Newbery Award winning classic children’s story, “A Wrinkle In Time” (1962), by Madeleine L’Engle, is a delightful science fiction and fantasy tale incorporating very real scientific concepts such as a *tesseract* (geometry: the generalization of a cube to four dimensions). To *tesser* means to travel beyond the rules of time and space, which is exactly what Meg, her brother Charles Wallace, her father, a friend named Calvin, and three old women (Mrs. Whatsit, Mrs. Who, and Mrs. Which), do to save one another from being incorporated into a dark planet far from home called Camazotz. 
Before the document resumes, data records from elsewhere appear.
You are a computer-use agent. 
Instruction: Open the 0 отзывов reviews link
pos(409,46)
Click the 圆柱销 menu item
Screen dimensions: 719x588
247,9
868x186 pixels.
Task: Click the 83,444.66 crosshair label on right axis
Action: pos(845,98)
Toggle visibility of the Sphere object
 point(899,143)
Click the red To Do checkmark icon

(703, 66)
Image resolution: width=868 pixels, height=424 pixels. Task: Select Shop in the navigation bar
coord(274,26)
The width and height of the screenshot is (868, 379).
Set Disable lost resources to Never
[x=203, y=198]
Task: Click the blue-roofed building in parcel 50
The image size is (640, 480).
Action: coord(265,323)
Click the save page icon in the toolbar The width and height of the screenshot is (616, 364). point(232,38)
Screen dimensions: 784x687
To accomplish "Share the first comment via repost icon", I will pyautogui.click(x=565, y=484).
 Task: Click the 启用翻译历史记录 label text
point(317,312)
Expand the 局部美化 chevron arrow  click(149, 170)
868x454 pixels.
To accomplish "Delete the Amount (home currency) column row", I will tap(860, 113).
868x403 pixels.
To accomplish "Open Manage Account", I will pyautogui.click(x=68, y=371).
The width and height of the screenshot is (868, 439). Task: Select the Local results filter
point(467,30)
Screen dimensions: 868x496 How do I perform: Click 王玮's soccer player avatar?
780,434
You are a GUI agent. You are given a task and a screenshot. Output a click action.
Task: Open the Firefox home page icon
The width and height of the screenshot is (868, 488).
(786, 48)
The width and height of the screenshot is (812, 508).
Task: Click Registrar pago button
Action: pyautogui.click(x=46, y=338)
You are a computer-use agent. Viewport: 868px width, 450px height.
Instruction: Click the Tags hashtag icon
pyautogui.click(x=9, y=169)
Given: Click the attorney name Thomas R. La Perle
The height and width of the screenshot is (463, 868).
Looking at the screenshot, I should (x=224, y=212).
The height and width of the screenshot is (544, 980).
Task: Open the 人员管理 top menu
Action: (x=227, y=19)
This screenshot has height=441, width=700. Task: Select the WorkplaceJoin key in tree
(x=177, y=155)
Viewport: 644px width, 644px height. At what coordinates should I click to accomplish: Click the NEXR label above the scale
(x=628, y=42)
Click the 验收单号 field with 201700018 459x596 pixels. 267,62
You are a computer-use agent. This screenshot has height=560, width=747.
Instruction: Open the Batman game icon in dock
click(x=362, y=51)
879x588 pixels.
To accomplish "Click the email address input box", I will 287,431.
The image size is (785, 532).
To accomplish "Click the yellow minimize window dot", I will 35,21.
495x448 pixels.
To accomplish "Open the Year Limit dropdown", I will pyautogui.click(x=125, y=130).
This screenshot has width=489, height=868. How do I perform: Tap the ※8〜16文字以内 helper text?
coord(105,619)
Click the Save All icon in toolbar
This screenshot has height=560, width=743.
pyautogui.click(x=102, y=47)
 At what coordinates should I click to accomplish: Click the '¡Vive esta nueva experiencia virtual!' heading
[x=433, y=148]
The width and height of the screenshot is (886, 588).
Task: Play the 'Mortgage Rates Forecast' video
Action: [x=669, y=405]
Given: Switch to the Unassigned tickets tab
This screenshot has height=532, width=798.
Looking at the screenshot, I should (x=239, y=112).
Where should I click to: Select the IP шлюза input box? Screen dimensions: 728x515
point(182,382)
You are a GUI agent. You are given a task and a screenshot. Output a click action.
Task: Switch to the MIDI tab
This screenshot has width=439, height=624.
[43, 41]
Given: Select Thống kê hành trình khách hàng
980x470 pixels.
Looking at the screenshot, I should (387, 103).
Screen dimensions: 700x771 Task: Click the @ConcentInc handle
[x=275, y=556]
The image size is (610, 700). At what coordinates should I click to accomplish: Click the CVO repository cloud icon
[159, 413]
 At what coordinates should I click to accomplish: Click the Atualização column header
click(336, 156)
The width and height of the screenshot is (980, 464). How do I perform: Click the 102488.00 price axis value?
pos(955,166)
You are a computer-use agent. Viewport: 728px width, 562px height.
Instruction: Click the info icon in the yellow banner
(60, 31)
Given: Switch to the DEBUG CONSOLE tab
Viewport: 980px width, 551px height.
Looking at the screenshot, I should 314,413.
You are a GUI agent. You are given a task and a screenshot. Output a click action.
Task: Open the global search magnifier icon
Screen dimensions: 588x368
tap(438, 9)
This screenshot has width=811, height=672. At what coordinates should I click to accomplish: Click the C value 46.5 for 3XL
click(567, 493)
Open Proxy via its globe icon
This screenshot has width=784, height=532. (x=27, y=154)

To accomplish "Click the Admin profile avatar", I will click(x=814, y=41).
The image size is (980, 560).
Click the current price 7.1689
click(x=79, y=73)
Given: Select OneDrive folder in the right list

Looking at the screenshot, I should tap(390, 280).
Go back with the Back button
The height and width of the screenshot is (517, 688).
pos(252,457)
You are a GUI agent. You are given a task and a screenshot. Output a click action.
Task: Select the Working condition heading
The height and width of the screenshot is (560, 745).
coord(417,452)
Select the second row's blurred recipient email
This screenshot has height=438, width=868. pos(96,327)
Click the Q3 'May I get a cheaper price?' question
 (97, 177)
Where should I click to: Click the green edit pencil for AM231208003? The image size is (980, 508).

“A Wrinkle In Time” is not quite *hard* sci-fi (concerned by actual scientific accuracy), nor is it necessarily dystopian, although it steers close to both. L’Engle sprinkles a good amount of fantasy elements (such as Charles Wallace’s powers of intelligence and the angelic-like qualities of Mrs. Whatsit, Mrs. Who, and Mrs. Which), offering a brilliant escape from the mundane into a world both frightening and miraculous. And the world-building elements in “A Wrinkle In Time” explore a multi-layered universe in which no planet is the same, and where it is a great difficulty for the characters to explain certain phenomena (a dark shadow of seemingly negative space, the transformation of a human to a beautiful beast, the sensation of being in a 2-dimensional world… it goes on). So instead of hearing the children’s explanations, the raw emotional experience is shared with the reader through L’Engle’s use of the third person point of view. Readers become observers; witnesses. For some, not everything will be graspable, but that’s OK – for just a second it may make sense, and that’s all that is needed to enjoy the story, just as the characters do within the pages.

With all these crazy and sometimes silly components, there is humor to be found in the book as well. Mrs. Who, for instance, continuously quotes famous passages from classic texts. She doesn’t forget to tell us by whom these quotes were written or said, and she always quotes in the original language first. Seneca, Pascal, Euripides, etc. The fun starts when these passages sync up in unexpected and thoughtful ways with the plot…

The story begins with Meg, her brother Charles Wallace, and their mother (a scientist), missing their father (their mother’s husband, a scientist too) terribly. One night there is a heavy storm, and awakened, the three each go to the kitchen, not expecting to find one another there. But when they do, the warmth and comfort they gain from one another is shaken up by an unexpected visitor… and there beings an adventure of bravery, love, friendship, and family. “A Wrinkle In Time” is the first book in the Time Quintet Series by Madeleine L’Engle.